Task to complete = Scan the entries below for the word "Identify" and copy every line in which it occurs.

———

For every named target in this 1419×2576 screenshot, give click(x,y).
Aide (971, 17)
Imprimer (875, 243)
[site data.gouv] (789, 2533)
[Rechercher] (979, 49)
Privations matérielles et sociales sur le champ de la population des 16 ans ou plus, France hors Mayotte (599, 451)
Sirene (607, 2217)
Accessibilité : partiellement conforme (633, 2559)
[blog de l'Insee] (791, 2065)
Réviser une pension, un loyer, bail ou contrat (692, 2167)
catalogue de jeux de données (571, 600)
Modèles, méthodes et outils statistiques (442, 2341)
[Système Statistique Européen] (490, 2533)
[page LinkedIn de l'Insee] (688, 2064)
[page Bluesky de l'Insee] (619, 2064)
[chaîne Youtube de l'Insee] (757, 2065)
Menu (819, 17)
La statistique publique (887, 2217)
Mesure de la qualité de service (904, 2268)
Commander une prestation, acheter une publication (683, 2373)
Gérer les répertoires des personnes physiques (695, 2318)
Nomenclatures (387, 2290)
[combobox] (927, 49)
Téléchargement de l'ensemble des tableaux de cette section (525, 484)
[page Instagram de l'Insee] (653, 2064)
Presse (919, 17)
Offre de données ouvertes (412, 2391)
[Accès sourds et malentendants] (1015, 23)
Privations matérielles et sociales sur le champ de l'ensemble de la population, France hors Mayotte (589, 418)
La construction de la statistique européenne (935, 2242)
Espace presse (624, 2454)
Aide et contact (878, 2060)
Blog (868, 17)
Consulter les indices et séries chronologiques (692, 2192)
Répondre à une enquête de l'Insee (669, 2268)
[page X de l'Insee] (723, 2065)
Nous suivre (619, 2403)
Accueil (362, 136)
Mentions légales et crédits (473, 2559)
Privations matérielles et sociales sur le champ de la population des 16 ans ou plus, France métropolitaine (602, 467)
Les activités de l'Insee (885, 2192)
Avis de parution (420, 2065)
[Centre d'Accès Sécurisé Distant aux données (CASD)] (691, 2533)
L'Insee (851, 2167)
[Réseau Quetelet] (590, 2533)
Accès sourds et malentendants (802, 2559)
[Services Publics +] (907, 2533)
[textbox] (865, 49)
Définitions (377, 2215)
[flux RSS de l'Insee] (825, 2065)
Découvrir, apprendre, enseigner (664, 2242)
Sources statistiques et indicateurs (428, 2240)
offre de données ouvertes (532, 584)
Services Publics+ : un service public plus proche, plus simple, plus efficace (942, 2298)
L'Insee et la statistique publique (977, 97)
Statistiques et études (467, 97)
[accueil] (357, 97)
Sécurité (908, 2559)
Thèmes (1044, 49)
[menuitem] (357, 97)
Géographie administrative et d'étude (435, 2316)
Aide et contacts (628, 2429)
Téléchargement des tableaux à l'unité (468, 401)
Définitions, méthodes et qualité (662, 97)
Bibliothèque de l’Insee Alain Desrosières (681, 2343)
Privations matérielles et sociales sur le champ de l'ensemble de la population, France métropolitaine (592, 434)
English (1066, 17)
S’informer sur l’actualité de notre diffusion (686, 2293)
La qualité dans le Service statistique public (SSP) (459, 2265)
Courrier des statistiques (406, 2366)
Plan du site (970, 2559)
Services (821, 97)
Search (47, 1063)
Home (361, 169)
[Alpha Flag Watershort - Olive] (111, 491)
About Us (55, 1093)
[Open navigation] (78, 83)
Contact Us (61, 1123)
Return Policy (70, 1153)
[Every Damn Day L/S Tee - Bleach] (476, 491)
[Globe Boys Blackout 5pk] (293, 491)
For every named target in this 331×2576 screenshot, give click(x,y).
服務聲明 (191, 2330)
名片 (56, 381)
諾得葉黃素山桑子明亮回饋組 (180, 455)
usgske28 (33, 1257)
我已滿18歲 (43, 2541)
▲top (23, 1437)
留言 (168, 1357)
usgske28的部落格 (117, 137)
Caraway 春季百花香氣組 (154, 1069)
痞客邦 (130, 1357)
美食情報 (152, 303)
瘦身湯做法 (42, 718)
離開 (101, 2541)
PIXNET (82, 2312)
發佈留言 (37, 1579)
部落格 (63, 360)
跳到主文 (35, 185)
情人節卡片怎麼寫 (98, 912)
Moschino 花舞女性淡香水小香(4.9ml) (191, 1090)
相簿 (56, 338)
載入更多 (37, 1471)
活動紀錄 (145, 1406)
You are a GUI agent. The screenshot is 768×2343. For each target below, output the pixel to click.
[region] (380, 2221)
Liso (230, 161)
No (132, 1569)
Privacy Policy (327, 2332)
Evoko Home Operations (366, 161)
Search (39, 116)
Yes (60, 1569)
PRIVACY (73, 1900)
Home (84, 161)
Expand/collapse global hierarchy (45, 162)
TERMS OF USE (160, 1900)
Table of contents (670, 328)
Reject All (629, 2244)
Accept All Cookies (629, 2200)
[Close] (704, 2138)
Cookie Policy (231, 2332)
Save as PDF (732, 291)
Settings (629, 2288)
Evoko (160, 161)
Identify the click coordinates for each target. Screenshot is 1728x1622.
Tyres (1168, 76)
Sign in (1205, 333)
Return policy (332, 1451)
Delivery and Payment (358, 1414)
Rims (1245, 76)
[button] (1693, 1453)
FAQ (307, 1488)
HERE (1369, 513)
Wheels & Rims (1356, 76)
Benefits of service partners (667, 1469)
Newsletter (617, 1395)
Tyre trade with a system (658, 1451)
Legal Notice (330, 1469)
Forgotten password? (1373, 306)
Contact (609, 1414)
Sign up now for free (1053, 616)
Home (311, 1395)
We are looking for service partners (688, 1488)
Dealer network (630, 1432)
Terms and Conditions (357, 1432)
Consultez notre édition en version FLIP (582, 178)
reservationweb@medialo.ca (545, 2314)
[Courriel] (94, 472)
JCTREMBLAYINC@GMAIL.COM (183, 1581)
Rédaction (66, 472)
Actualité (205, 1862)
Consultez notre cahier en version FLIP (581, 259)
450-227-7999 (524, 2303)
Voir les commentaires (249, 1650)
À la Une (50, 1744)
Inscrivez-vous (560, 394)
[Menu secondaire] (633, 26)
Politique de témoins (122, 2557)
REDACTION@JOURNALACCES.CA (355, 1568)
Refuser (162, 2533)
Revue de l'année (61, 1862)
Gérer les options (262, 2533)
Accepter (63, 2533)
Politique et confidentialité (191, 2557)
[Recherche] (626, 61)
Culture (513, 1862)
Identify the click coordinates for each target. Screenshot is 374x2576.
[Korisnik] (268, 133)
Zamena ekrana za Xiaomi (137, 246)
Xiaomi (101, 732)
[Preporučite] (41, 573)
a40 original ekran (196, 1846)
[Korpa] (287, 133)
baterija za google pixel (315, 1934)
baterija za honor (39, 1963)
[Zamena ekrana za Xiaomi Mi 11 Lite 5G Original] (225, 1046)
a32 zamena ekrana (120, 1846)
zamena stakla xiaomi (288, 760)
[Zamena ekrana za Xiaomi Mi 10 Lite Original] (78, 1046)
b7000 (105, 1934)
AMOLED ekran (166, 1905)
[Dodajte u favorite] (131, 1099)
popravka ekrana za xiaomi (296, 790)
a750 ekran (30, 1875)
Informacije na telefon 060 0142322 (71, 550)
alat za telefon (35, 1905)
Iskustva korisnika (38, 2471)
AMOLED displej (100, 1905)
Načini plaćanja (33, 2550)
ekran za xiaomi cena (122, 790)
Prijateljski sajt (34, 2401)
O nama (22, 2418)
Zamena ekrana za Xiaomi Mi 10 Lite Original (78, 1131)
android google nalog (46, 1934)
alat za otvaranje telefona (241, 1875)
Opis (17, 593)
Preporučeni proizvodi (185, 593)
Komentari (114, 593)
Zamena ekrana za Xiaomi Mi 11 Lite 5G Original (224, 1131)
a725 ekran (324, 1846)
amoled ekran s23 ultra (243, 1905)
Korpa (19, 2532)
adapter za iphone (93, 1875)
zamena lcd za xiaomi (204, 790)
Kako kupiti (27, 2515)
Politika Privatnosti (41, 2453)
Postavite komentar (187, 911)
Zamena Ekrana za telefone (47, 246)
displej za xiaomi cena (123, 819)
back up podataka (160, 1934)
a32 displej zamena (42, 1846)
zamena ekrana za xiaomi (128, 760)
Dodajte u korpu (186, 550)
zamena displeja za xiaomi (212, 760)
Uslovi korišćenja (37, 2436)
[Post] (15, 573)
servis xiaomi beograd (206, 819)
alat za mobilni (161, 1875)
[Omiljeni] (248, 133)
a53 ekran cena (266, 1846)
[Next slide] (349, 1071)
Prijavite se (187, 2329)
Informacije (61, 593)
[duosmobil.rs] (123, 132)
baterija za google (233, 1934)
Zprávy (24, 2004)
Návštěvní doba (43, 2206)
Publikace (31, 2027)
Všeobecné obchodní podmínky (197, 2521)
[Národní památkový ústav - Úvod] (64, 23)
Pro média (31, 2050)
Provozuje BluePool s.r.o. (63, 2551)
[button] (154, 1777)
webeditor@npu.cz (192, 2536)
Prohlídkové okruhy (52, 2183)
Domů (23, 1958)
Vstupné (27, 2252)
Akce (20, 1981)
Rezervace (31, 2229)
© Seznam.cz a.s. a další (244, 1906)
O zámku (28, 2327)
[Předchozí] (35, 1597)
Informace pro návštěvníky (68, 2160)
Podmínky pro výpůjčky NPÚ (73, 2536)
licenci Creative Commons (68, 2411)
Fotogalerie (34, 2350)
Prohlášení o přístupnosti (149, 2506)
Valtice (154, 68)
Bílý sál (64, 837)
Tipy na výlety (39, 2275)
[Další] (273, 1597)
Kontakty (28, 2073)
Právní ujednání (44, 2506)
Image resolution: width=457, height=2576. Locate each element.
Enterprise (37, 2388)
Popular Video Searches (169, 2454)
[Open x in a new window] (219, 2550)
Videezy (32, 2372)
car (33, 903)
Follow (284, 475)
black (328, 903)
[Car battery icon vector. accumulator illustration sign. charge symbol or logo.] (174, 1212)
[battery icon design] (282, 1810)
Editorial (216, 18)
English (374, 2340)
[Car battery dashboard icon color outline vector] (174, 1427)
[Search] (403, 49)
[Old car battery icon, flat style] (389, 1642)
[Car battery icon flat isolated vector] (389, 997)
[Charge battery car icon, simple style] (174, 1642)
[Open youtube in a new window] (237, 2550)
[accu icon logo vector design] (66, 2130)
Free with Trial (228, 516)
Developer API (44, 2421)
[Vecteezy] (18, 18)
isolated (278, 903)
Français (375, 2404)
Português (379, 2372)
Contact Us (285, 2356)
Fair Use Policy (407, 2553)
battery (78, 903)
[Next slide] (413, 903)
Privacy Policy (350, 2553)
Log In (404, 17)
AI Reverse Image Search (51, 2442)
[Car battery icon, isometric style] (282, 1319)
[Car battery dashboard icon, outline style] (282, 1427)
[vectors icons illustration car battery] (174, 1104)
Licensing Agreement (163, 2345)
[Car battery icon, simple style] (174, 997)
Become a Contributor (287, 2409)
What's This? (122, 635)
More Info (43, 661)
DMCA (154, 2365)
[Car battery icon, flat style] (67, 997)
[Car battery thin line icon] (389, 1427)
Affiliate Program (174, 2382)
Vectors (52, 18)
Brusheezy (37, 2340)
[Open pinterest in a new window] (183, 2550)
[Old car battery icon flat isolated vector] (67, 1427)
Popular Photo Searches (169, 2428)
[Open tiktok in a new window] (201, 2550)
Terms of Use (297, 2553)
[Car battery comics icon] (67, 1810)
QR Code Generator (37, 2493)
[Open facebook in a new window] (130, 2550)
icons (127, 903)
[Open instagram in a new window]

———

Task output =
Identify the click coordinates for each target. Screenshot is 1728x1622.
Identify the click coordinates for each target. Screenshot is 374x2576.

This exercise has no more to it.